Todos os transmontanos e os durienses aprendem a viver e a
conviver com todo o tipo de bichos desde os primeiros momentos da vida: Ainda
no berço temos a companhia dos cães e dos gatos que se postam aos pés do menino
e vigiam a sua segurança. Logo que de forma autónoma nos locomovamos desatamos
a gatinhar atrás das galinhas e outros rabos da capoeira à procura de
companheiros de brincadeira. Aos primeiros passos, espreitamos os grilos nos
lameiros e a curiosidade faz-nos subir à copa das árvores para descobrir os
ninhos. Muito púberes saltamos para cima
do burro ou os mais sortudos para a garupa do cavalo e aí vamos passear pelo
campo e a sonhar aventuras de cobóis. Nos passeios pelo campo aprendemos a
defender-nos dos animais que nos podem fazer dano e a respeitar as distâncias
dos que prezam a insubmissão. Todos, ou quase todos, aprendemos a respeitar os
bichos pelo prazer da companhia, a dependência reciproca numa luta igual pela
vida e a liberdade.
Então é hora de escrever, que gosto dos animais e serei
sempre contra qualquer forma de abandono e maus-tratos, e por isso sinto
indignação pelo gato chamuscado na aldeia do Mourão. Porém, nesta história da
"Queima do Gato" confesso algumas irritações.
A primeira é a de colar esta chamada barbárie ao
"pacóvio" do aldeão, em comparação à suprema civilidade do citadino.
Esse mesmo fulano que mantém silêncio quando esconde a miséria humana em guetos
residenciais; que mostra um indisfarçável enfado pela insistência diária do
pedido de uma moeda no estacionamento da praça; que chuta caixas de cartão,
único lar dos sem-abrigo, da entrada do prédio onde habita; que aprisiona
pássaros, passarinhos e passarocos em minúsculas gaiolas; que enclausura cães e
gatos numa varanda de um metro quadrado e os abandona todos os verões no ermo
ou na estrada bem distante…
Uma outra exasperação é a quantidade de desaforos para as
gentes da aldeia vertida na forma de insultos nas redes sociais, nos
depoimentos entusiastas e militantes de virtude e moral dos programas de rádio
e televisão.

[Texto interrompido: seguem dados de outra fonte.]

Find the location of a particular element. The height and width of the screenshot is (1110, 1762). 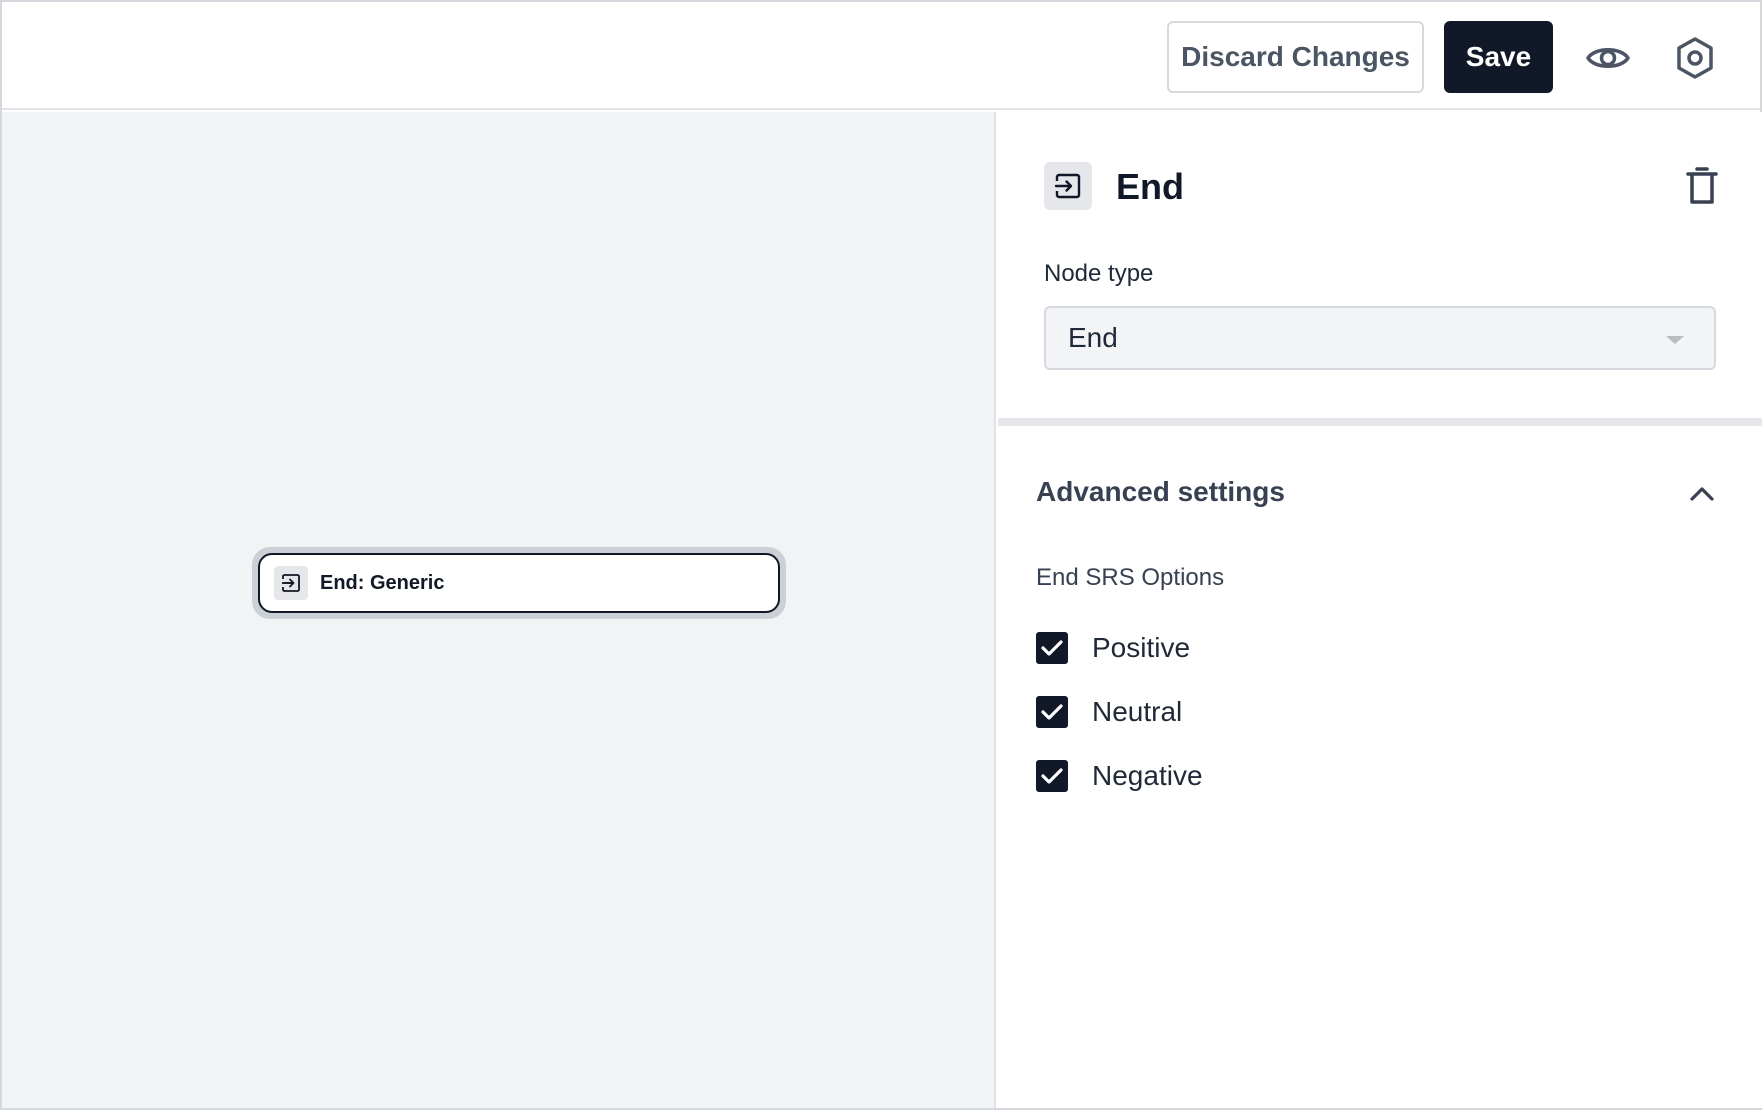

advanced-settings-toggle: Advanced settings is located at coordinates (1160, 492).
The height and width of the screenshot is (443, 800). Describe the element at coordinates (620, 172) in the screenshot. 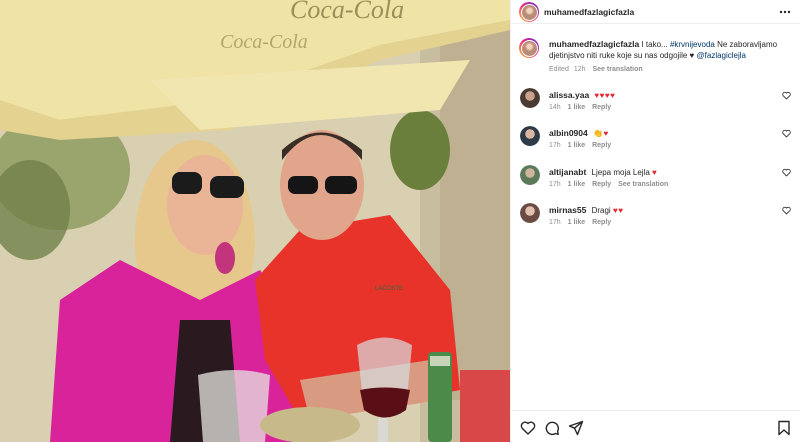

São esses paladinos da ética que exigem uma fogueira para uma
aldeia inteira em troca da remissão de um pecado e de uma tradição idiota, mas
que nunca teve por objetivo queimar o pobre gato. Apetece-me lembrar-lhes as
palavras do Nazareno: “aquele que nunca pecou atire-lhe a primeira pedra”...
Para terminar, é sempre bom lembrar a desproporção da
natureza do ato, lamentável sem dúvida, perante situações mais preocupantes da
condição humana e que toma índices alarmantes da convivência misericordiosa: o
abandono dos idosos nos hospitais e lares de terceira idade, a violência
doméstica, o genocídio perpetrado no terrorismo e na bem atual falta de
acolhimento dos apátridas.
Pois salvem os gatos, mas não se esqueçam também de salvar
alguns homens.
2 comentários:
"Todos, ou quase todos, aprendemos a respeitar os bichos pelo prazer da companhia, a dependência reciproca numa luta igual pela vida e a liberdade"...
A propósito de tentar salvar alguns homens, podíamos lançar a questão dos excedentários da nossa Câmara Municipal e talvez os citadinos nos ajudem no movimento de apoio à sua reintegração.
Muito bem Zé. Há gente que uso e abusa das redes sociais julgando sem conhecimentos dos factos. É o povo que temos. O que me parece é que as pessoas deixaram de pensar pela sua cabeça e vão na conversa da, manipuladora por excelência, comunicação social.